Si algo está marcando el mercado de fichajes de Valencia Basket es la sangre fría, la paciencia, el no cometer locuras ni perder la cabeza. Y eso que no era tarea fácil, porque la desbandada de jugadores que se produjo desde que el equipo cerró la histórica temporada 2025/26 con el título de Liga hubiera desesperado a cualquiera. Perder a los Montero, Badio, Pradilla y compañía podría haber generado un clima de desesperación que condujera al club a cometer errores de precipitación para cubrir todas las bajas.
Sin embargo, desde el primer día, la dirección deportiva ha dejado muy claros sus pasos hacia la reconstrucción y nada le ha desviado del camino. Podrán ser más ilusionantes para la afición o menos. Podrán salir mejor o peor, eso solo el tiempo lo dirá, pero lo que es evidente es que el club estaba preparado para lo que terminó ocurriendo tras el final de temporada y ha tratado de reconstruir el equipo de la mejor forma posible. Ya lo avisó Enric Carbonell en una reunión 'de urgencia' tras el adiós sorpresa de Pedro Martínez pidiendo tranquilidad y confianza a la afición.
A un gran movimiento de un mercado sobresaliente
Fiel a su modelo de baloncesto moderno de presente y futuro, Valencia Basket ha incorporado jugadores con potencial. Algunos más consagrados como TJ Shorts o Armoni Brooks y otros con más posibilidades de crecimiento como Mario Saint-Supéry o Gonzalo Corbalán. En total han sido siete llegadas más orientadas al juego exterior, que ha quedado más que cubierto, mientras que el juego interior todavía espera una cara nueva más.
Y es ahí donde se debate entre el bien y el sobresaliente el mercado de Valencia Basket. El equipo pide a gritos otro interior, en concreto un '4' moderno, ya que solo Osetkowski y Mo Gueye ocupan esa demarcación ahora mismo.
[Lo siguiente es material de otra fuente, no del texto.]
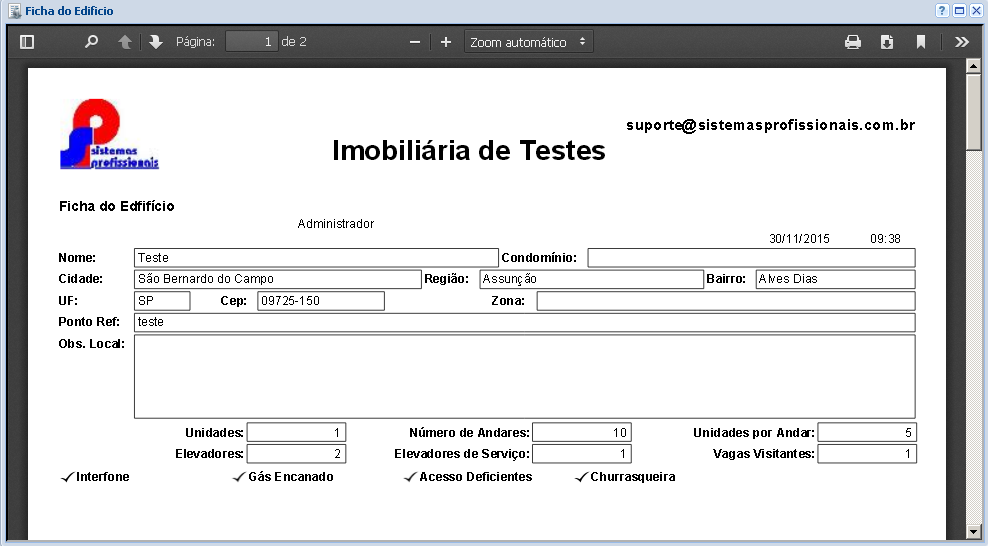
Task: Zoom in with the plus button
Action: (x=446, y=42)
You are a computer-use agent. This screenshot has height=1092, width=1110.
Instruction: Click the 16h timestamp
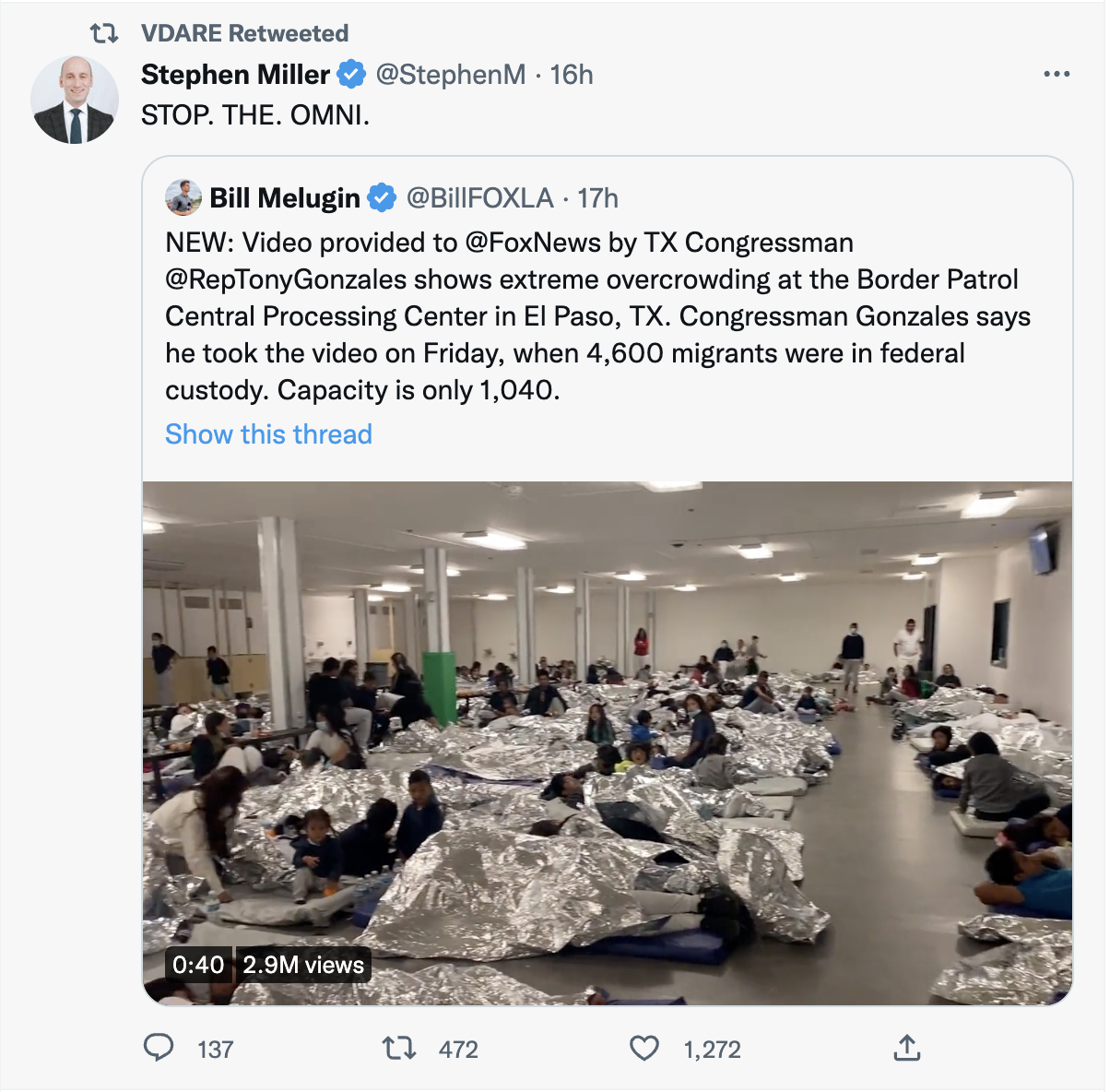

Esa guinda parecía tener nombre y apellidos, Trendon Watford, de quien Donatas Urbonas aseguró que estaba muy cerca de fichar por el Valencia BC, lo que desató por completo la euforia taronja y empujó a tildar el mercado en el Roig Arena de impecable. Sin embargo, el propio jugador calmó las aguas en sus redes sociales dando a entender que no había tomado una decisión todavía.
Un jugador diferencial
Watford es un gran jugador, y para Valencia BC lo es aún más porque es precisamente lo que necesita. El estadounidense ha militado esta última temporada en los Philadelphia 76ers, contando con bastante protagonismo y jugando el mejor baloncesto de su carrera. Su fichaje no está descartado, pero no es precisamente sencillo porque el jugador todavía espera una oferta de la NBA, además de que hay varios equipos de Euroliga tras sus pasos.
Misma política de calma para el último movimiento
Lo que está claro es que Valencia Basket no va a cambiar su modus operandi para el que probablemente sea el último fichaje del verano. El club sabe que es de suma importancia acertar y no va a caer en precipitaciones. Lo que sabe es que Watford es muy complicado, por lo que los planes alternativos están sobre la mesa. Uno de ellos es Tyson Pérez, uno de los nombres que más seducen a la dirección deportiva en estos momentos.
El ala-pívot que actualmente tiene contrato con el Unicaja Málaga hasta 2029 es una pieza muy cotizada con la que, además, el Valencia Basket 'mataría dos pájaros' de un tiro. No sólo se haría con los servicios de un ala-pívot experimentado y de garantías, sino que además, ficharía a un jugador que ocupa plaza de cupo de formación.